На улице засвистел ветер, и я укрыла Ирацибету тёплым одеялом, словно закрывая её от внешнего мира.
— Что самое ужасное, так это то, что я прекрасно знаю и понимаю, что ты очень-очень хочешь, чтобы тебя все любили, что в этом заключается твой внутренний конфликт или что-то там, а я, как эгоистка, пытаюсь забрать тебя себе, пугаясь того, что теперь, когда я тебя только-только нашла, могу потерять в любую секунду. И устраняю из-за этого всех возможных соперников. Иногда я ненавижу себя за это, — я закрыла руками лицо, но Ирацибета тут же их убрала, смотря на меня с каким-то спокойствием и неким хладнокровием.
— Я прекрасно понимаю тебя. Но если даже некоторым людям я буду нравиться, это же не значит, что я с ними буду лежать в постели так же, как вот сейчас с тобой, — заметила она, гладя меня по коленке, которая была вне одеяла. — У тебя коленка холодная. Укройся.

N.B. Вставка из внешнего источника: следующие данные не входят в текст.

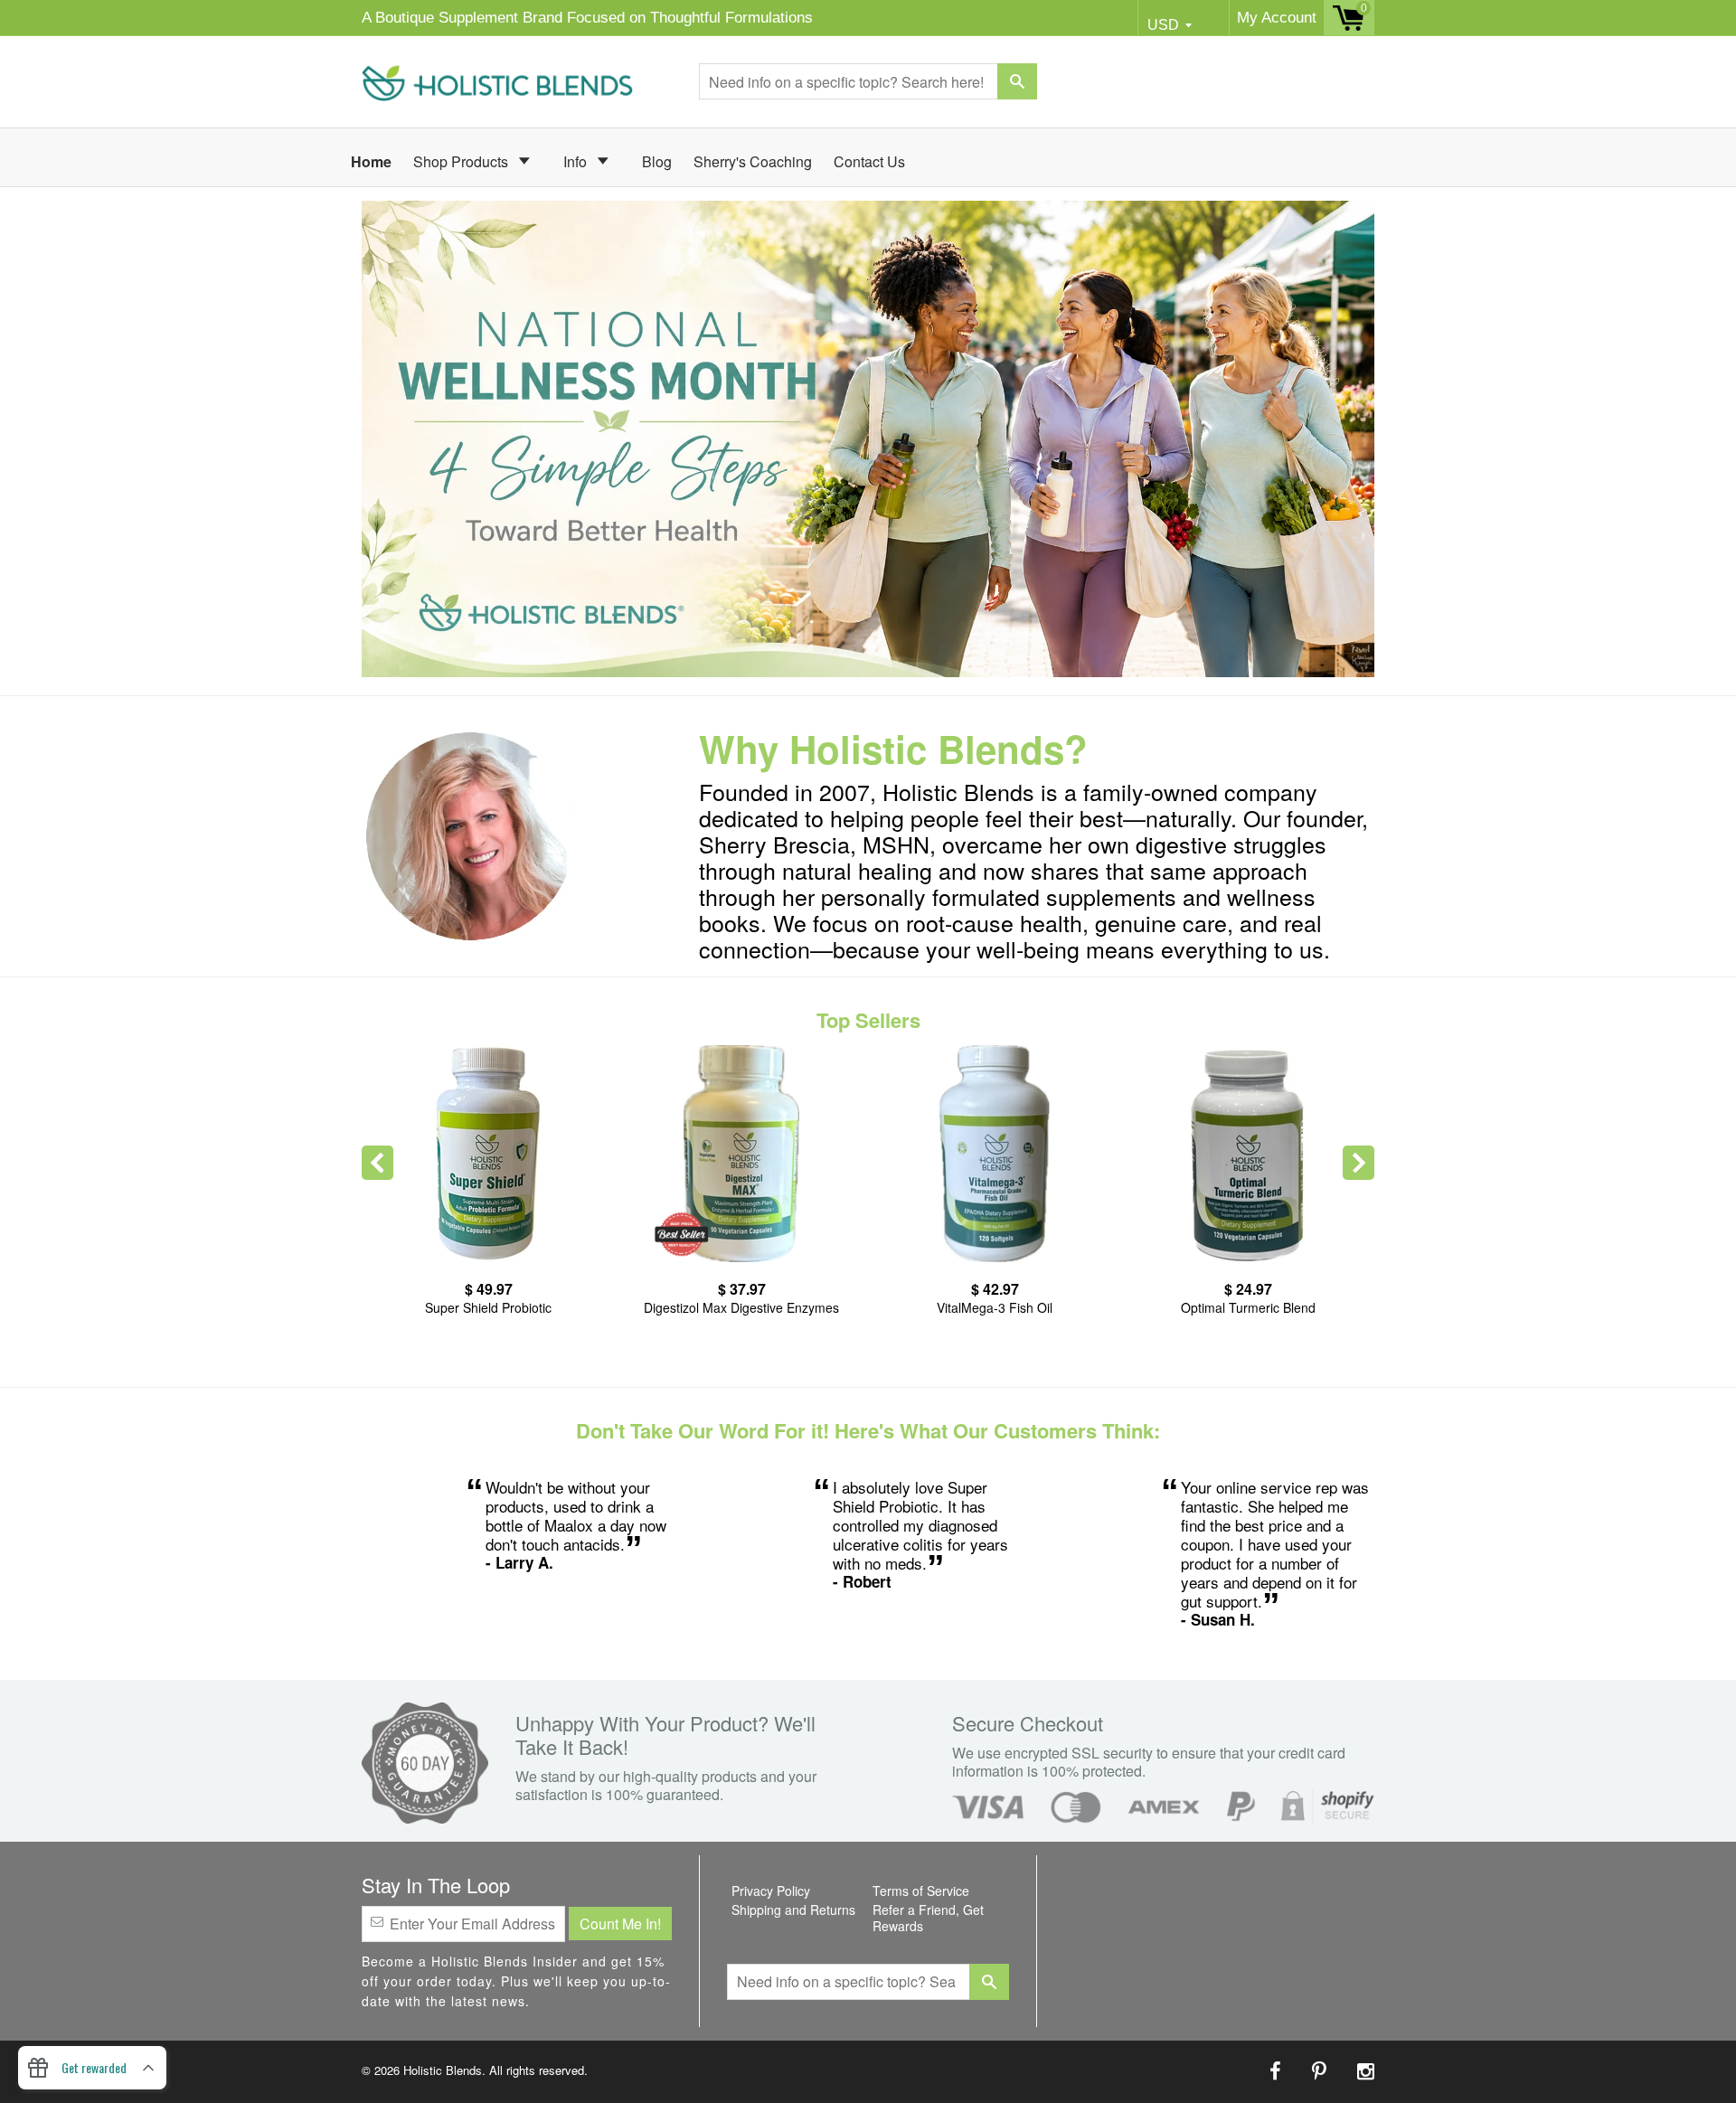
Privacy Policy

— Какая ты заботливая, — мечтательно сказала я, подтягивая колено к себе и пряча его под одеяло.
— А ещё справедливая. Поэтому прекращай убивать людей, если они просто спокойно на меня смотрят, а не враждебно настроены по отношению ко мне, как ты привыкла, — требовательно сказала она. — Понимаешь, не то что бы мне сильно эти люди нужны, но я не казню никого просто так.
Если бы я не знала Ирацибету настолько хорошо, я бы подумала, что именно так она и делает.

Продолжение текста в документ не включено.